“Auschwitz never forgot me. I begged it to. But even as I wept and bargained and withered it took care to know my number, and to count every soul that it claimed. We were so innumerable, we should have overwhelmed this land beneath us into nothingness. But this patch of earth would not be overwhelmed. Some claimed that we might overwhelm it when we fully understood its evil. But whenever we began to understand evil, evil itself increased. Others believed that hope might overwhelm it. But whenever hope flourished, so did our tortures.”
“Everyone survived by planning. I could see that. I realized that Stasha and I would have to divide the responsibilities of living between us. Such divisions had always come naturally to us, and so there, in the early-morning dark, we divvied up the necessities: Stasha would take the funny, the future, the bad. I would take the sad, the past, the good.”
Mischling.
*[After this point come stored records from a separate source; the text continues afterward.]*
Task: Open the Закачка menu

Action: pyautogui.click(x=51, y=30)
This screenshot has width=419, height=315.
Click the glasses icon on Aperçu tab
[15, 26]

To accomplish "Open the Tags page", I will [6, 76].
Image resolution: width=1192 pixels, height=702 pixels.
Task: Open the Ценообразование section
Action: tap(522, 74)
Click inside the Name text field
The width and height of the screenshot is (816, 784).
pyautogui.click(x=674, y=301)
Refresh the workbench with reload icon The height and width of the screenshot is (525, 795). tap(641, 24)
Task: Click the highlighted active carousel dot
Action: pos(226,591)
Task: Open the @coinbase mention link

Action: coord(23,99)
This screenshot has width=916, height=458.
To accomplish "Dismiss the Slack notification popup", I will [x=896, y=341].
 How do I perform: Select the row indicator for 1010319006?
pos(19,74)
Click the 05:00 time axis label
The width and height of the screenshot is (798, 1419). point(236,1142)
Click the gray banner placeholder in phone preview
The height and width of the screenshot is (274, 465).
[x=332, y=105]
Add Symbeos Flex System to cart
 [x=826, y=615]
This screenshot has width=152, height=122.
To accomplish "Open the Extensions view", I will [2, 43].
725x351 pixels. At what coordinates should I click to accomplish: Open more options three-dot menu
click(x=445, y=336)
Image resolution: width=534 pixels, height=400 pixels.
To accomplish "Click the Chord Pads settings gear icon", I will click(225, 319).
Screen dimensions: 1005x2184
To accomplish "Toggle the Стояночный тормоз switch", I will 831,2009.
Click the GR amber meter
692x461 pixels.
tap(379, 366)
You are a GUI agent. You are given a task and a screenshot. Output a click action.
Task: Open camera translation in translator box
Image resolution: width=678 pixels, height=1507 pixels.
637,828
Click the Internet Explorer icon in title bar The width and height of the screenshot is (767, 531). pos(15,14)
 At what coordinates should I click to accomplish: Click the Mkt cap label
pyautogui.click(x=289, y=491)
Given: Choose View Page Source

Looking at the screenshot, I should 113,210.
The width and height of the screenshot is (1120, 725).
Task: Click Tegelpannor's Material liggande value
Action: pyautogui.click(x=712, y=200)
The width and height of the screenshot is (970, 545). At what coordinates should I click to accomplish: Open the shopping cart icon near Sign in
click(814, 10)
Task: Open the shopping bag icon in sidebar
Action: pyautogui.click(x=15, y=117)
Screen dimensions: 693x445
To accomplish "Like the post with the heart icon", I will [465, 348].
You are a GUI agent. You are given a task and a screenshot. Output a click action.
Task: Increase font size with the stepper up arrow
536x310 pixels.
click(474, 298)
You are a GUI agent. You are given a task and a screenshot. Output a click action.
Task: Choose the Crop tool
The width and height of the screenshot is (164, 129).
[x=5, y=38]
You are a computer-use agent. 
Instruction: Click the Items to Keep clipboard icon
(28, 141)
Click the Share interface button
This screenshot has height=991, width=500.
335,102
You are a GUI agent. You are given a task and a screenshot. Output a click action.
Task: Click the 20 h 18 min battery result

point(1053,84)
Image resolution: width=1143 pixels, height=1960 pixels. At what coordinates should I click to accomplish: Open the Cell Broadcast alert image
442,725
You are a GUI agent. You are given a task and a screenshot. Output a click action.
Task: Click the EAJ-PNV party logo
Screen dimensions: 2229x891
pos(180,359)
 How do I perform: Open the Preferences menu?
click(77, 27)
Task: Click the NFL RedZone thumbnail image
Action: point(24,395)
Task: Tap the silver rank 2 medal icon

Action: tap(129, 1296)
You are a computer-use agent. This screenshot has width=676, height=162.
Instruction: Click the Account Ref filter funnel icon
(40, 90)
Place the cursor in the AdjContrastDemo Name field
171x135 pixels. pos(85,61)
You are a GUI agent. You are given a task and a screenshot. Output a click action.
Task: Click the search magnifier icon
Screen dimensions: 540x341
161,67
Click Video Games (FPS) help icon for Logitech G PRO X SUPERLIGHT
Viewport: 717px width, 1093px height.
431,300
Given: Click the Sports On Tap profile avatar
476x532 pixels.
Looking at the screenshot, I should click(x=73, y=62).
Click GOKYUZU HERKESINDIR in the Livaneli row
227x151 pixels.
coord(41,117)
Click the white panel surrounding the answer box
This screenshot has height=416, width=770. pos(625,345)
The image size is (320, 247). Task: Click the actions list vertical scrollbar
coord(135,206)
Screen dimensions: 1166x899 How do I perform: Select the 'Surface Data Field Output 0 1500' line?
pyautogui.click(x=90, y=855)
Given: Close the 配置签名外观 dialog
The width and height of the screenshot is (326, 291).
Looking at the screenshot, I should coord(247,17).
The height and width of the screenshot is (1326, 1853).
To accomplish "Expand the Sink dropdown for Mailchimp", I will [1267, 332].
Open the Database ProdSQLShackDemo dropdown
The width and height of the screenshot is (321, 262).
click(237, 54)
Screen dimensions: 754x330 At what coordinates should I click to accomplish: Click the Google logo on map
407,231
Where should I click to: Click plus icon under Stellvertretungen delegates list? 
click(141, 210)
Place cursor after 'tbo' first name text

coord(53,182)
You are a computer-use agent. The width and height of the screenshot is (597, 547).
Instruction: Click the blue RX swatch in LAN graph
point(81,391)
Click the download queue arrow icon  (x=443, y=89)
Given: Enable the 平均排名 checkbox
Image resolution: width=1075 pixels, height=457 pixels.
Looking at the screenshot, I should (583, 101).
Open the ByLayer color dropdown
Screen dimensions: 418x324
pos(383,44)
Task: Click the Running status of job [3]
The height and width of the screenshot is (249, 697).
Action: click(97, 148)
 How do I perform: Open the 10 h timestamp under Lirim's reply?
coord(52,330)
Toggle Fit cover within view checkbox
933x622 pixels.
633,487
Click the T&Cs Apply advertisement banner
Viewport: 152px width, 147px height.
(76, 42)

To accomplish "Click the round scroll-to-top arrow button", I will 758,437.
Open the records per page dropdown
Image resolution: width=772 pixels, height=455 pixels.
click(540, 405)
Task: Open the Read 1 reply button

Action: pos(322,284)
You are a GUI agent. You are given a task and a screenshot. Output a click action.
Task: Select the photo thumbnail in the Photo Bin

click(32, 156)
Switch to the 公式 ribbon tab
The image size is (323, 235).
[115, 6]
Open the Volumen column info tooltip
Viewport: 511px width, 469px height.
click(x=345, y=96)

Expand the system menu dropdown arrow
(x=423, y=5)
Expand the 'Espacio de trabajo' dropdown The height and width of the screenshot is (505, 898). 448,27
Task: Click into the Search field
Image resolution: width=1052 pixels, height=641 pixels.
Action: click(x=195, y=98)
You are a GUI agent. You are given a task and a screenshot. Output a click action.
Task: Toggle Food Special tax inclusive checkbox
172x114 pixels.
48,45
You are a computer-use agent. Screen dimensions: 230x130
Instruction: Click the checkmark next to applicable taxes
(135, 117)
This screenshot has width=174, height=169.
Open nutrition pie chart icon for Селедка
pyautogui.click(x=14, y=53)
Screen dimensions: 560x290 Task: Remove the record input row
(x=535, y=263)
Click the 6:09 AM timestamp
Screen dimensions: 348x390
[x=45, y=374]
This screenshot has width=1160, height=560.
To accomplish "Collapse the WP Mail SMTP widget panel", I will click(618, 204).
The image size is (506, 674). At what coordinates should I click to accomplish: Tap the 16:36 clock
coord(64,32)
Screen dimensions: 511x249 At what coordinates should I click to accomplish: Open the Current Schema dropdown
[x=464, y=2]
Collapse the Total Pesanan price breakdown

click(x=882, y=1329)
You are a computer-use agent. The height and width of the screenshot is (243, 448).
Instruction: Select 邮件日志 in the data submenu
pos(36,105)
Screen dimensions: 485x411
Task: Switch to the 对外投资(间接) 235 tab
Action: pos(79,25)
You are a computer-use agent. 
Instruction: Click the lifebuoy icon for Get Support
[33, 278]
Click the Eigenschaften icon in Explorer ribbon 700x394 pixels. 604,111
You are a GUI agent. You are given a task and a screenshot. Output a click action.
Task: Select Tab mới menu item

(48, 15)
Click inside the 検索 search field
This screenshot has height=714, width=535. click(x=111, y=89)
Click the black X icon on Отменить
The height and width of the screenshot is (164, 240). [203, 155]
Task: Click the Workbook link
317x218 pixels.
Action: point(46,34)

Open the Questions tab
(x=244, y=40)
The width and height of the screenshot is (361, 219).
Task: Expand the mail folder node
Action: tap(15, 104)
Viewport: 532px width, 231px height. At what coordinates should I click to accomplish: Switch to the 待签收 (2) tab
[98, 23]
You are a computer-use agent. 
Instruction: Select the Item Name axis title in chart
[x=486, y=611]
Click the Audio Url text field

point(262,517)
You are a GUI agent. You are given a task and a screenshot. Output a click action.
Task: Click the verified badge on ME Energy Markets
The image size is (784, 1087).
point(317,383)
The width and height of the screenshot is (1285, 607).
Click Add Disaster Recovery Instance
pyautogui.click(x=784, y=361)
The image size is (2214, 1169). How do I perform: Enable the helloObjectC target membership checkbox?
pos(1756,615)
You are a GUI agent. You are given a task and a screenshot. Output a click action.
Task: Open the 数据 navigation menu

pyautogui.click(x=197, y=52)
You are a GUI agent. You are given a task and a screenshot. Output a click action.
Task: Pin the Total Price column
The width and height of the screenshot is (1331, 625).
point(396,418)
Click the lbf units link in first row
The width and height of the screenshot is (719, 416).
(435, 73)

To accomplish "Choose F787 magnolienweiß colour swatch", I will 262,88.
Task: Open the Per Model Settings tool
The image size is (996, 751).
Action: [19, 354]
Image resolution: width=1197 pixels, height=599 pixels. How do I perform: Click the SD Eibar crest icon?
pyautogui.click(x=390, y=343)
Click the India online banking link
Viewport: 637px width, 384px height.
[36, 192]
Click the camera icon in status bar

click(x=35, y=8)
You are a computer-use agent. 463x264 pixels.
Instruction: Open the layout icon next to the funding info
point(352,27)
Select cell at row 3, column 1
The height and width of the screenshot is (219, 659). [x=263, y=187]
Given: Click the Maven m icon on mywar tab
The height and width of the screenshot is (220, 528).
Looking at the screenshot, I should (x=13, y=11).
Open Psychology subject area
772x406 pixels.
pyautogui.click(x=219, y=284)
Everything I expected and yet nothing like it simultaneously.
Mischling is the story of two girls, identical twins, who find themselves in the care, if by some horrific stretch of the imagination you can call it that, of Josef Mengele, a physician who took particular interest in twins during WWII. The first half of the book occurs within the walls of the Zoo, the portion of Auschwitz where Mengele's patients are kept, and the second half during the troubling and confusing time after the camp was liberated.
Mischling is beautifully written and if you didn't wish you had a twin before, you will once you read of the deep emotional and vital connection that Konar describes. Though the topic is troubling, the story is told as if it is being recounted and often the most disturbing details are glossed over, as they are too damaging and traumatizing to relive. We get hints through the whole thing of what is being done, but we are saved the frightening details, although the twins themselves were not.
I had to compartmentalize while reading this book. I could accept it if I told myself it was just a book. But even if Pearl and Stasha are not real, the events described are. And that is wrenching and overwhelming on its own.
I highly recommend this book, to not only lovers of WWII and historical fiction, but to those who love to read of survivors, of fighters, of living despite the odds. Of family, of love in terrible times. Do not read this book if you admire revenge and seek justice, for there is none of that here.
I loved it, was thrilled, appalled and enraptured by it. And (shh, spoilers!!) it had a happy ending, which resolved my heart quite nicely.
p.s. Not a swear word in the whole book. No sexual references or content. That does not mean it does not mean it is fit for all audiences; as we all know, some terrible things happened in Auschwitz. But this book does not get gore-y often or detailed, so it is up to your discretion. Probably the least scarring book about Auschwitz that I've come across, as it is told from the perspective of 12 year olds who would rather not remember the details, let alone recount them.